19.03.13
£1,200 childcare boost announced
Families will receive up to £1,200 a year for childcare support, Prime Minister David Cameron and Deputy Prime Minister Nick Clegg have announced.
Parents not receiving tax credits but earning less than £150,000 will be eligible for vouchers to cover 20% of what they would spend on childcare with a nursery of Ofsted registered childminder.
The funding is aimed to help 2.5 million families earning between £20,000 and £40,000. It will initially cost £1.5bn and focus on children under five, before being extended to those under 12.
Cameron said: “Too many families find paying for childcare tough and are often stopped from working the hours they’d like.”
Clegg added: “The rising cost of childcare is one of the biggest challenges parents face and it means many mums and dads simply can’t afford to work.”
Civitas welcomed the extra funding but called for a simpler system for support, based on income splitting to allow parents more freedom.

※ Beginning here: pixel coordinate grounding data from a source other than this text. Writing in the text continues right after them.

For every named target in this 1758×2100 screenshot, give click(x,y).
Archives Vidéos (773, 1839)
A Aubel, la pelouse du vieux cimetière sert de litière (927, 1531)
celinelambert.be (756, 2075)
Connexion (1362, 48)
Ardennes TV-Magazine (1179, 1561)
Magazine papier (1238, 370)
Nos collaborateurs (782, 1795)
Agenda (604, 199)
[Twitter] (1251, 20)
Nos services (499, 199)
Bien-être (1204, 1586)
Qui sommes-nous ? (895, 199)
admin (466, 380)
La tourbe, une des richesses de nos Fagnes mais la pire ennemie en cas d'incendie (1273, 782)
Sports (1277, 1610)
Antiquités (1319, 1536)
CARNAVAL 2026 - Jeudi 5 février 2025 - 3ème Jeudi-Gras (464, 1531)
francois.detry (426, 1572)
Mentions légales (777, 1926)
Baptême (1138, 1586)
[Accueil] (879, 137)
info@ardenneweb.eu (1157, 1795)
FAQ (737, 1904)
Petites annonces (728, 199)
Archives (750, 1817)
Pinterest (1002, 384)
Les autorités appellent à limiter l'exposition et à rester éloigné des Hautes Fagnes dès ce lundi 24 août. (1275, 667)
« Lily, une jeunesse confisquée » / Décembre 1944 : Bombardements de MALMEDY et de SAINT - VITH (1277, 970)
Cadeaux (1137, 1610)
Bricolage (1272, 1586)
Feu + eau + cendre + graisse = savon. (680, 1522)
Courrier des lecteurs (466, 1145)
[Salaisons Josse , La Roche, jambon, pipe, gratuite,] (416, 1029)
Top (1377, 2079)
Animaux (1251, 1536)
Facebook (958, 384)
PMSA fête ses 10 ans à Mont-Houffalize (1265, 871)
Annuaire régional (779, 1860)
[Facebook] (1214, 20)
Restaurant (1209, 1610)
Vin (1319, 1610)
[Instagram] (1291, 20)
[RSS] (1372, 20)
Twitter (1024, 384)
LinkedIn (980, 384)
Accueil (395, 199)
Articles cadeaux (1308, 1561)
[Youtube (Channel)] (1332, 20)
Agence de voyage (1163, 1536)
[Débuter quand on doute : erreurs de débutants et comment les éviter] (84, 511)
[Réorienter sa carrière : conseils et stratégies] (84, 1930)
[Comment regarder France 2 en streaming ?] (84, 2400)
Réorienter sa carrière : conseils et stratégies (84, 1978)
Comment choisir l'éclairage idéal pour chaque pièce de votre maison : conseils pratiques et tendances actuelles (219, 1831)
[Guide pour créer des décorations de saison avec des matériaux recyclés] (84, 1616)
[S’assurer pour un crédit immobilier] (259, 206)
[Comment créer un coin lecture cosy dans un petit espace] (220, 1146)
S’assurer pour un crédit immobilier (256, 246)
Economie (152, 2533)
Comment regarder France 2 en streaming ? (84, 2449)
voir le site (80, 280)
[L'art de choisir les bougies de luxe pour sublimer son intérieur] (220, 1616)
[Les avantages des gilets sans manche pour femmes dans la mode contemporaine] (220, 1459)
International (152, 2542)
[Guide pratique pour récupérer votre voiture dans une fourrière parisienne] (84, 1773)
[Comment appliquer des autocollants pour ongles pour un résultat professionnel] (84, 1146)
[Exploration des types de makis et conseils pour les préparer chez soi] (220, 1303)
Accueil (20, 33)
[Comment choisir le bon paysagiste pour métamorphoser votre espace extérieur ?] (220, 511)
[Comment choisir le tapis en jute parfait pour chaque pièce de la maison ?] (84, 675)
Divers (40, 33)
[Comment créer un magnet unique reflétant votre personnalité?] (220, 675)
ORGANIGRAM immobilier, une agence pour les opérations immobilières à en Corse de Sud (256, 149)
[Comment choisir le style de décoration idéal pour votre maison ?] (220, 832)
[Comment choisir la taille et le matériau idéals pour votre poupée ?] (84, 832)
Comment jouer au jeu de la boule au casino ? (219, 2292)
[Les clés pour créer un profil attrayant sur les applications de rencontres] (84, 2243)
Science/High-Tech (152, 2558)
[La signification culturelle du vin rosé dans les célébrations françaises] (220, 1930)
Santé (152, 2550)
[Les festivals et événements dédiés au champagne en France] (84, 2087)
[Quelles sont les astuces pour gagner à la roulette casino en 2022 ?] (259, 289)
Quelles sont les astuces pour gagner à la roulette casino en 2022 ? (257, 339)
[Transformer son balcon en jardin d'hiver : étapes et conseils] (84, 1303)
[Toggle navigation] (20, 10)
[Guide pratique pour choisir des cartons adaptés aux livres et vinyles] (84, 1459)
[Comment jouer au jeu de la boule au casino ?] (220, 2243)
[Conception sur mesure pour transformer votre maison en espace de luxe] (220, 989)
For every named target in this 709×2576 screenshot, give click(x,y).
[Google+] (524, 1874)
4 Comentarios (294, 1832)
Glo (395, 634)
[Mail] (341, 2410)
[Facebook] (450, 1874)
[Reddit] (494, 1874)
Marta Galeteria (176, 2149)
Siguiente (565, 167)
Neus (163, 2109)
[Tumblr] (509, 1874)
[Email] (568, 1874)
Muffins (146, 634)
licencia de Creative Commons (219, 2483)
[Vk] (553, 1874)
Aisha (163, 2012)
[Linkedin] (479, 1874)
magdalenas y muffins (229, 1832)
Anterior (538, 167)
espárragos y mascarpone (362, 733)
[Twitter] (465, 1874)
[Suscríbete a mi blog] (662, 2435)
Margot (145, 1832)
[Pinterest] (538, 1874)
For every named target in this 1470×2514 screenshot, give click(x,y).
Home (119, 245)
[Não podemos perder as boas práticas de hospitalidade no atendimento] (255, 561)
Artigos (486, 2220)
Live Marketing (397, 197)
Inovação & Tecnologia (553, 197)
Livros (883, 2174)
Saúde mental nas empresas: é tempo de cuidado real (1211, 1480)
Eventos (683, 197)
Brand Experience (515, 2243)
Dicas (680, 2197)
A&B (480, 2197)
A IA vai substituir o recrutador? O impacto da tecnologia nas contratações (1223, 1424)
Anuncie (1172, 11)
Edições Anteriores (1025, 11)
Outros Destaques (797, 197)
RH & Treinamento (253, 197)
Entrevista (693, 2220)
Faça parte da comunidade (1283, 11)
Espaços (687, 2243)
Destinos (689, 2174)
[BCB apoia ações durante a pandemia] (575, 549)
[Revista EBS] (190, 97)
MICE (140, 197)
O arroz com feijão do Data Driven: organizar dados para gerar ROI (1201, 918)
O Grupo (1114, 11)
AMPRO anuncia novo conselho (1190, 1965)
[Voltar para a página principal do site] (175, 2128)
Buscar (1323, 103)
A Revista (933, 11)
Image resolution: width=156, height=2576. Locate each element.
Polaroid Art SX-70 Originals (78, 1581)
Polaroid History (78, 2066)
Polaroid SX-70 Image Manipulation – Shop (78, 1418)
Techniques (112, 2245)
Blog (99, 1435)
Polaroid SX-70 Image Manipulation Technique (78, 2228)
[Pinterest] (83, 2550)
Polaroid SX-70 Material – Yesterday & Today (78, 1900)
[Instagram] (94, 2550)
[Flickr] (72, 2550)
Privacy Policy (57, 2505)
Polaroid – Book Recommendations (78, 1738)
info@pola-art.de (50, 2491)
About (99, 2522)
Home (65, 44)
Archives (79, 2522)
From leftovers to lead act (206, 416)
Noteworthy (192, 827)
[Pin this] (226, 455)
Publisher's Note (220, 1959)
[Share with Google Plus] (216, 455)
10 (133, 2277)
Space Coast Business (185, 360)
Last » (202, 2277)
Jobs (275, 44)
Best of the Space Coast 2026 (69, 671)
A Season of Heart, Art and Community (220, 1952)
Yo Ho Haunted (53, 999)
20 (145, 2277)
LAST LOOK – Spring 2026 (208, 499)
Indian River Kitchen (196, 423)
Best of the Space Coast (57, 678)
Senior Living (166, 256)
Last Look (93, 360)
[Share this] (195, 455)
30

The “cumbersome” voucher scheme could be replaced with a simple tax break, it argues.
Anastasia de Waal, deputy director and director of family and education at Civitas, said:
“It is good to see the Government doing more for working families through childcare vouchers, even though the additional help falls short of what many will be hoping for.
“But at least in the longer term the Government should consider a more straightforward system of tax breaks which can be shared between the two parents, enabling them to better juggle the demands of work and family.
“The main problem with the Government's support at the moment is that it gives a tax break to couples so long as they pay someone else to look after their children.
“It would be better – for both children and the economy – if the Government let parents keep more of the money they have earned so that they can decide whether to care for their own children or pay someone else.”